On 08/31/2023 at 2:55 p.m., interview with S3RN revealed that based on current physician orders, Patient #5 should be on LOS observations. S3RN stated that the RN on the night shift completes the assignment sheets with the observation status noted and gives to the techs to complete for the day. S3RN further revealed that the RN initials the observation logs every two hours to confirm observations are documented and the staff is observing the patients at correct observation levels. S3RN reviewed Patient #5's observation sheet dated 08/31/2023 and confirmed the patient was not being observed at the correct observation level.
Tag No.: A0283
Based on record review and interview, the hospital failed to ensure the QAPI program took actions aimed at performance improvement as evidenced by failing to implement a performance improvement plan after a patient (Patient #1) was not observed per ordered observation level of 1:1 and swallowed glass from a light bulb and was admitted to the hospital.
Findings:
Review of the medical record for Patient #1 revealed the 17 year old patient was admitted to this hospital on a PEC on 06/13/2023 after a three day history of suicidal and homicidal thoughts. Review of the psychiatric evaluation dated 06/15/2023 revealed diagnoses including suicidal ideation and major depressive disorder.

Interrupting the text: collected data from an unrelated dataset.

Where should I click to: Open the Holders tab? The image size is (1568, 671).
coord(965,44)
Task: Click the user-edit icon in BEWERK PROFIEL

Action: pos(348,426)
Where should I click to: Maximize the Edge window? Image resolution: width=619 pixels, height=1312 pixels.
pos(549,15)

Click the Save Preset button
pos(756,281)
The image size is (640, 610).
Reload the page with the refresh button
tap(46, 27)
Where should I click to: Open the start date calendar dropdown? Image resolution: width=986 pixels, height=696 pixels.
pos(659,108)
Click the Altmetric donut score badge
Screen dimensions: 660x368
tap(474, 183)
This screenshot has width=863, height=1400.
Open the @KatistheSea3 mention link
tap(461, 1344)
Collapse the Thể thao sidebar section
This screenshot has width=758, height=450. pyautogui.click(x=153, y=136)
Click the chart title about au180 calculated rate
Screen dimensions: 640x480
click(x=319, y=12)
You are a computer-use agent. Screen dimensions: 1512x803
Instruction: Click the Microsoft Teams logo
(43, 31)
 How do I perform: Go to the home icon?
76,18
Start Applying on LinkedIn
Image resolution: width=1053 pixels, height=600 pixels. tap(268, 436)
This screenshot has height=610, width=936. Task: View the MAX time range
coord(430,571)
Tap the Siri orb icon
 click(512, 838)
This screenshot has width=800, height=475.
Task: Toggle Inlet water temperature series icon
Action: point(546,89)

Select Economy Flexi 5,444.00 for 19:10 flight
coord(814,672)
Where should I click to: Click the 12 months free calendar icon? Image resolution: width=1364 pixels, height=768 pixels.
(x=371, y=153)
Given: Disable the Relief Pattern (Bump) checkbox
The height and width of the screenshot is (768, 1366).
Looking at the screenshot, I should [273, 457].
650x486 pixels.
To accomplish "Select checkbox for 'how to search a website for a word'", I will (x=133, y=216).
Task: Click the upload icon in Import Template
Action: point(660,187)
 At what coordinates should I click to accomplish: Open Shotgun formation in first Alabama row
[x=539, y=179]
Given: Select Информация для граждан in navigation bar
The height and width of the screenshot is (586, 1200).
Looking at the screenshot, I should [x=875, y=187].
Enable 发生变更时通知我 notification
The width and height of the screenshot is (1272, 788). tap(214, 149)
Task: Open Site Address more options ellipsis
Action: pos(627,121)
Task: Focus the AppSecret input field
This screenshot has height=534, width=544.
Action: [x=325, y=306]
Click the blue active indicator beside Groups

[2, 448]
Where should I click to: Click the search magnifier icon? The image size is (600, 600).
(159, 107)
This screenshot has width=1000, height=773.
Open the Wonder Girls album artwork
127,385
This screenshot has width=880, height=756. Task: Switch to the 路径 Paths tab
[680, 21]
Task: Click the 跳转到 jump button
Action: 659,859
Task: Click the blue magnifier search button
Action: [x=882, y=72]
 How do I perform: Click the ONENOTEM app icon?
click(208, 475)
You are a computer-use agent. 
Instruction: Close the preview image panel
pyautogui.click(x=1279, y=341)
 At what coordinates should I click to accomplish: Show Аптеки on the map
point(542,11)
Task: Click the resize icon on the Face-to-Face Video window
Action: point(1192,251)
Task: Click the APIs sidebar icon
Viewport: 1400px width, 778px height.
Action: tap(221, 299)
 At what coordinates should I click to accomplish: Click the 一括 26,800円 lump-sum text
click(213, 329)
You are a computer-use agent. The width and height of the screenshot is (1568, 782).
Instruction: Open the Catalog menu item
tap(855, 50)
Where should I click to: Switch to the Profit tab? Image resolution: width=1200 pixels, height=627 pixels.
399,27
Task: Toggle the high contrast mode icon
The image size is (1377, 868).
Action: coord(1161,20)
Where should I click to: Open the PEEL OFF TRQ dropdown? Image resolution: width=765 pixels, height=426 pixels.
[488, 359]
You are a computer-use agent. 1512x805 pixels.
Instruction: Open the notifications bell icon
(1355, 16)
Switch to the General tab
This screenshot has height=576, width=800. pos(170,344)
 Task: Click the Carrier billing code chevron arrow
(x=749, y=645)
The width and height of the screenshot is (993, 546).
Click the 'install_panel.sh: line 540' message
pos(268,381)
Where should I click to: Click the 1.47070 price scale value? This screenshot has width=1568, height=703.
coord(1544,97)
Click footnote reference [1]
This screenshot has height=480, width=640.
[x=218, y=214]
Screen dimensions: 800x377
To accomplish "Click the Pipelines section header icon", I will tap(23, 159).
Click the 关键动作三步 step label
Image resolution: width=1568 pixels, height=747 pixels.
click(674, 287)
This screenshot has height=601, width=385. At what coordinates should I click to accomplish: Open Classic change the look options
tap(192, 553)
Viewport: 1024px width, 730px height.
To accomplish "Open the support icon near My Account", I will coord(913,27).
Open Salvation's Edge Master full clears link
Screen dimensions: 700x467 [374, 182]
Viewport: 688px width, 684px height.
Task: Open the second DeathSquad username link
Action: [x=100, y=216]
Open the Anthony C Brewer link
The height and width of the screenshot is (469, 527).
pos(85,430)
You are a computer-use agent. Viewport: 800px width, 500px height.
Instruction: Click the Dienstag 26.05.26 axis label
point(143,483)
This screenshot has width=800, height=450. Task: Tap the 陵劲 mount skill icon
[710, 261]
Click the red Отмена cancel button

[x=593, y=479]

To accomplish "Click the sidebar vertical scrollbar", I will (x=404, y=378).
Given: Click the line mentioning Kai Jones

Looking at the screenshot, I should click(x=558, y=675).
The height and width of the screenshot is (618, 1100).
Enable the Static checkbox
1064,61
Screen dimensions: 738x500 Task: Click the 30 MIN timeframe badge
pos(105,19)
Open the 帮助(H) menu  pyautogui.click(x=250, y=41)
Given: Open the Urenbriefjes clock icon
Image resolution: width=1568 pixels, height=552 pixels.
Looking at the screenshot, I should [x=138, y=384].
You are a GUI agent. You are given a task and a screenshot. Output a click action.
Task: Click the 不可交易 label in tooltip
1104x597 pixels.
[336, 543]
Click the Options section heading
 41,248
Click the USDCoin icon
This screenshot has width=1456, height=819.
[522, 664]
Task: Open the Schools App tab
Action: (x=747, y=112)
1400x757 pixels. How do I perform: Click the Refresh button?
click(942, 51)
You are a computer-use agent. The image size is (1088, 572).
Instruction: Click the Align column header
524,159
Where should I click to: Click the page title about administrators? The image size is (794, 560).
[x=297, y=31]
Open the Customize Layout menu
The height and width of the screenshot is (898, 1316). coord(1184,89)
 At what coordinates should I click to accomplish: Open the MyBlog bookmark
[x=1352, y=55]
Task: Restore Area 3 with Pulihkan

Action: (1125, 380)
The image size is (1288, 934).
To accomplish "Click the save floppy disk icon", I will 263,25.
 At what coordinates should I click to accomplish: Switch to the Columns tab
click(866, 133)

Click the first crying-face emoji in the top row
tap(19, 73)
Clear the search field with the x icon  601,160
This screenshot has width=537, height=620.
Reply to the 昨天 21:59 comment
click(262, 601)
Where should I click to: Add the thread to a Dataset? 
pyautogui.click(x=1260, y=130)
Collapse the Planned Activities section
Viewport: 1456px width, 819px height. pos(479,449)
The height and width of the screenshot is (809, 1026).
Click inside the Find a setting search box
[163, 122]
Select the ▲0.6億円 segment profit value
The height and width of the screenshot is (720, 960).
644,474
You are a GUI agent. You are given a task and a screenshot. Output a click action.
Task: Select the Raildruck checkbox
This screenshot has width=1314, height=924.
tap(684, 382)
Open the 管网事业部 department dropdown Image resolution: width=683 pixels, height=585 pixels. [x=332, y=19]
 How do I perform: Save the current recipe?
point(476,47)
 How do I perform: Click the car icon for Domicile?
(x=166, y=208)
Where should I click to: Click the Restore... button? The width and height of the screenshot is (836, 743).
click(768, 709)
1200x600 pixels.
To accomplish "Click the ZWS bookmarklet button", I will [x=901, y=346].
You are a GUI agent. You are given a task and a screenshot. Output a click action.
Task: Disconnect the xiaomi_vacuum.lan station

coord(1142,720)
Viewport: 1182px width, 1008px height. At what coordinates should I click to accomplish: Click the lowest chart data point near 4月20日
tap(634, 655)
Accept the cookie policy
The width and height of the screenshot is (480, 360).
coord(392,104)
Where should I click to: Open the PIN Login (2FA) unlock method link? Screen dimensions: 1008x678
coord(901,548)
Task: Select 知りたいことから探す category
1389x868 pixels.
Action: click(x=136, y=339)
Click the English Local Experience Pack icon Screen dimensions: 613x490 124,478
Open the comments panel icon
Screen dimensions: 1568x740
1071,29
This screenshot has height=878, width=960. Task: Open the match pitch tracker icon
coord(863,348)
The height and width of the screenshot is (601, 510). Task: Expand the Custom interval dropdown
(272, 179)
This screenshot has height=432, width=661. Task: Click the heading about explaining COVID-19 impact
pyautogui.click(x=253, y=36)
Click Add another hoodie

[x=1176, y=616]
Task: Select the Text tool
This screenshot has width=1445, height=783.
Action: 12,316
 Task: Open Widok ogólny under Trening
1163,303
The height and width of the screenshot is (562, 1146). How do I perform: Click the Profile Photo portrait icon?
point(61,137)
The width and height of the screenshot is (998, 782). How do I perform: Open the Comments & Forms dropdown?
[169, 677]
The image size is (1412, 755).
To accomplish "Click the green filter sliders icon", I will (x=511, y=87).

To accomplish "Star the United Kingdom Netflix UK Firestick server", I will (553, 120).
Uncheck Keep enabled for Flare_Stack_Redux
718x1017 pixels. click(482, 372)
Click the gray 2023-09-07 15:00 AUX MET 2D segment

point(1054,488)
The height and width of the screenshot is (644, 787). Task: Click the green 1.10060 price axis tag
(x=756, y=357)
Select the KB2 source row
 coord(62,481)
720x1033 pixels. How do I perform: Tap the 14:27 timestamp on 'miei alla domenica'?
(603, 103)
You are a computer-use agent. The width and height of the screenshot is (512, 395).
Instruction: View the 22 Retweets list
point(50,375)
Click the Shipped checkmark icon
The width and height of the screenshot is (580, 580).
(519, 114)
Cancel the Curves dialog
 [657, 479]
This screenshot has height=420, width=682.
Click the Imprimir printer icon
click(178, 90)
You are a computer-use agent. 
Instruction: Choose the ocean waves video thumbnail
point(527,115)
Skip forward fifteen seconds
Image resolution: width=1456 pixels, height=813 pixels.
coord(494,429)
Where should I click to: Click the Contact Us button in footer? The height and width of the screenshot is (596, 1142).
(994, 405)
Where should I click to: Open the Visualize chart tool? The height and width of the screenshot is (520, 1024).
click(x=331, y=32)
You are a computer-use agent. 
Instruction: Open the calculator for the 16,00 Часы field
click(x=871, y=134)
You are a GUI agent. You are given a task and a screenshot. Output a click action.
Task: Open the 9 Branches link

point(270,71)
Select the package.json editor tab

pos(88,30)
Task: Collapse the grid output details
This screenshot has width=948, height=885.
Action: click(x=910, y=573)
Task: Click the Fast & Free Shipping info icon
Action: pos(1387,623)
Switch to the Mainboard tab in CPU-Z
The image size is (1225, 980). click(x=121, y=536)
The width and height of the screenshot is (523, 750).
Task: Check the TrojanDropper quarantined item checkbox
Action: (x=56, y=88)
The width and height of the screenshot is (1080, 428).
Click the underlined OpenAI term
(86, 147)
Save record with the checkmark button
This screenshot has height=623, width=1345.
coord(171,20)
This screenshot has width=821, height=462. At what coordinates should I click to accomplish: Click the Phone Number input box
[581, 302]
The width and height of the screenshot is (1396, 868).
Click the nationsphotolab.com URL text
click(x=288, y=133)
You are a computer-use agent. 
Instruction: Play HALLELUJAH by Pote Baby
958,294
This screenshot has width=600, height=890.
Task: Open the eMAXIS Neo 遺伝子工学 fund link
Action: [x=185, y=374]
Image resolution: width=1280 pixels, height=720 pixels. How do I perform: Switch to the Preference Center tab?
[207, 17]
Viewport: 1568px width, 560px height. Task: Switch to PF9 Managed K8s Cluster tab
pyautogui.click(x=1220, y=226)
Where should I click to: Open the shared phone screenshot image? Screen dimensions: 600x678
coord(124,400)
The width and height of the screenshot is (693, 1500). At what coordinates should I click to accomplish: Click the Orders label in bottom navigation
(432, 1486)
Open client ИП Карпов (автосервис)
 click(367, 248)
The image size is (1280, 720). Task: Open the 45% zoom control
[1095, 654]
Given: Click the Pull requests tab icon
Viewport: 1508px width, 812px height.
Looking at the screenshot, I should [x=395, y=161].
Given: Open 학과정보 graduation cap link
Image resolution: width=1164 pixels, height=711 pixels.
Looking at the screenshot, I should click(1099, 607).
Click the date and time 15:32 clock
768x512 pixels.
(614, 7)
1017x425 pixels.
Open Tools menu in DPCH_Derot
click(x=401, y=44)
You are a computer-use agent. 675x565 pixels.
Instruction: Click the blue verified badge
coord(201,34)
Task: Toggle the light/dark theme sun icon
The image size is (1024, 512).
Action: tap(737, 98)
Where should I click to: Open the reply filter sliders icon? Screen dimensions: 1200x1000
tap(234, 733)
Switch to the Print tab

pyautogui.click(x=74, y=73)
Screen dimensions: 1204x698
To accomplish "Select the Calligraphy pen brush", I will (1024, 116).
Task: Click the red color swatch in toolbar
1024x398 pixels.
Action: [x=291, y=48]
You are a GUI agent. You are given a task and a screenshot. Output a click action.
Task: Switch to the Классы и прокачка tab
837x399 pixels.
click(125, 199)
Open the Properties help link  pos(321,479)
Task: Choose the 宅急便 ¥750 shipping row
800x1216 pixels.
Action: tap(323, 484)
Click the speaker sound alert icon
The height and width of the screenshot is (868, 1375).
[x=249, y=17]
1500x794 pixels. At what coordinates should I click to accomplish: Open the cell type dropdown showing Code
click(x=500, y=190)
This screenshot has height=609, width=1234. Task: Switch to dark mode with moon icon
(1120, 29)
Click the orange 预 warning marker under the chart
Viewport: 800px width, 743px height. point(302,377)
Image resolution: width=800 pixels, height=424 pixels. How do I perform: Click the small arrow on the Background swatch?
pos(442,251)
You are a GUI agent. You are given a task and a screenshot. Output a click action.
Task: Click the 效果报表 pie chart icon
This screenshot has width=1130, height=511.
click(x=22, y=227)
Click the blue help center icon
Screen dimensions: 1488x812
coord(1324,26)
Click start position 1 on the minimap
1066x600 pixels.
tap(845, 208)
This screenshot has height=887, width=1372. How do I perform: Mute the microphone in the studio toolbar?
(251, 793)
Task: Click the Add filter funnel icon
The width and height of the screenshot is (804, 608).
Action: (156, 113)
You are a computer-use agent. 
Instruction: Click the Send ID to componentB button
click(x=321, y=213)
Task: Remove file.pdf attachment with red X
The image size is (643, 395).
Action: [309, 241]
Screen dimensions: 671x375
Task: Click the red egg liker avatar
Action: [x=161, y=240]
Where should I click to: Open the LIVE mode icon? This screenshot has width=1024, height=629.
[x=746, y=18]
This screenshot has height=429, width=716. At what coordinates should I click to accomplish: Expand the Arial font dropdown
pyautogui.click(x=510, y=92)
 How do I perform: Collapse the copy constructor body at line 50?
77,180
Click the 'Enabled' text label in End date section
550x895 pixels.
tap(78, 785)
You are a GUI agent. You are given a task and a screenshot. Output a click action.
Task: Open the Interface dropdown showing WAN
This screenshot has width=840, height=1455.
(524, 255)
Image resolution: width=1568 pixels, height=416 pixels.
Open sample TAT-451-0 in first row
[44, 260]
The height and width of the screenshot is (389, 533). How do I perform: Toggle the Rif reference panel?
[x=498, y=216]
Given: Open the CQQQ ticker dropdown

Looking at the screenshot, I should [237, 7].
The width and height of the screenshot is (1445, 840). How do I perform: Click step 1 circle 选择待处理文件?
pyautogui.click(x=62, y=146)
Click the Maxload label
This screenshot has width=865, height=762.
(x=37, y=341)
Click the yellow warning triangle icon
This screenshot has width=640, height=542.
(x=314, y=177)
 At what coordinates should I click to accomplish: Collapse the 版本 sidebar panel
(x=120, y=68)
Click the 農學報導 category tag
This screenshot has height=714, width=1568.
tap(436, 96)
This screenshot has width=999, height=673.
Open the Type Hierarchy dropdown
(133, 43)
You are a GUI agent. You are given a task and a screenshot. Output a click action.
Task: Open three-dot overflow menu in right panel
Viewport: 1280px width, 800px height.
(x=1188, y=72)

Review of an Abuse/Neglect Initial Report dated 06/29/2023 revealed that the patient obtained a light bulb from his bathroom and cut his forearms and swallowed some of the broken glass. The report stated that the patient revealed that "I started preparing for this since I first got here." The patient was transferred to the emergency department and returned that same day with orders for 1:1 observations.
Review of Patient #1's medical record revealed that upon return from the ED on 06/29/2023, the patient's observation status changed between 1:1 observation, LOS and every 15 minute observation levels multiple times over several weeks.
On 08/17/2023, Patient #1's observation level was again changed to 1:1 observations at all times.
Review of an Abuse/Neglect Initial Report dated 08/26/2023 revealed that the patient entered the staff bathroom alone in the day room and obtained a light bulb from the bathroom. Patient #1 then began to cut himself with the broken light bulb and swallowed some of the glass. The report further stated that the patient had ordered 1:1 observation level at the time of the incident, but it was not being implemented by the assigned tech, S4BHT. The patient was transferred to the emergency department and remains in the hospital as of 09/05/2023.
On 09/05/2023 at 9:00 a.m., S1Compliance confirmed that Patient #1 was not being observed at the ordered observation level (1:1) at the time of the incident on 08/26/2023. S1Compliance was asked if the hospital had performed any increased monitoring or implemented a QAPI plan to address the adherence of ordered observation levels and he stated no.